INTRODUCTION: The Brugada syndrome (BrS) is characterized by an atypical right bundle block pattern with ST segment elevation and T wave inversion in the right precordial leads. The disease transmission is autosomal dominant with incomplete penetrance. We found 3 novel mutations in SCN5A in two independent families diagnosed with BrS. METHODS: We performed genetic testing of the probands’ genomic DNA. After site-directed mutagenesis and transfection, whole-cell currents were recorded by voltage clamp for NaV1.5 WT and mutants heterologously expressed in CHO-K1 cells. RESULTS: Proband 1, a 44 male with history of recurrent episodes of syncope was found to have two novel NaV1.5 mutations; NaV1.5-R811H and NaV1.5-R620H. The NaV1.5-R811H mutation showed a significant loss-of-function in peak Na+ current density.
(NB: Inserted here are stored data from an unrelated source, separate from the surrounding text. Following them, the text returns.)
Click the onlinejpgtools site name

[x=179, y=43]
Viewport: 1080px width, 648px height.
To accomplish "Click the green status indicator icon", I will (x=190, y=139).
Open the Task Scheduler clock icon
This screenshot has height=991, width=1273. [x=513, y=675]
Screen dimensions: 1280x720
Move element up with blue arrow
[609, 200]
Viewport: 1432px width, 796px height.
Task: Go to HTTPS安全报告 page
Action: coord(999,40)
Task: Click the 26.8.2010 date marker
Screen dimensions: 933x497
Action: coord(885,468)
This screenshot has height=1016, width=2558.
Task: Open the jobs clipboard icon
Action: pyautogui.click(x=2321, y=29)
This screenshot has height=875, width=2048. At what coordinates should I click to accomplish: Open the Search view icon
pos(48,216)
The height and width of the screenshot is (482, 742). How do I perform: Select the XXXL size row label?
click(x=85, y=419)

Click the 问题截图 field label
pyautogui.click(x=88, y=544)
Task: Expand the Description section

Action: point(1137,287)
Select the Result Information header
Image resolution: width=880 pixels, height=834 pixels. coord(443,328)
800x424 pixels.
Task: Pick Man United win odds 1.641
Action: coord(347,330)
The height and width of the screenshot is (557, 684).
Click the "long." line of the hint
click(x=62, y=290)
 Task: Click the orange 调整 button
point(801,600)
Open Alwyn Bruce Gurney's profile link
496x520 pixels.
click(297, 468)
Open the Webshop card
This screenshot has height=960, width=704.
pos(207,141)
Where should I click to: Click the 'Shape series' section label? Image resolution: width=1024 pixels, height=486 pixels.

In addition, a negative shift in steady-state inactivation as well as a slowing of Ina recovery was observed for R811H. NaV1.5-R620H had no significant effect on the current. Proband 2, 33 year-old male with history of recurrent syncope which occurred both at rest and with exercise, had a novel NaV1.5-S1218I mutation. NaV1.5-S1218I had complete loss-of-function, and 1:1 expression of NaV1.5-WT and NaV1.5-S1218I mimicking the heterozygous state, revealed a 50% reduction of current compared to WT suggesting a functional haploinsufficiency in the patient. CONCLUSION: NaV1.5-S1218I and R811H are novel loss-of-function mutations in the SCN5A gene causing Brugada syndrome, whereas R620H did not appear to alter NaV1.5 function.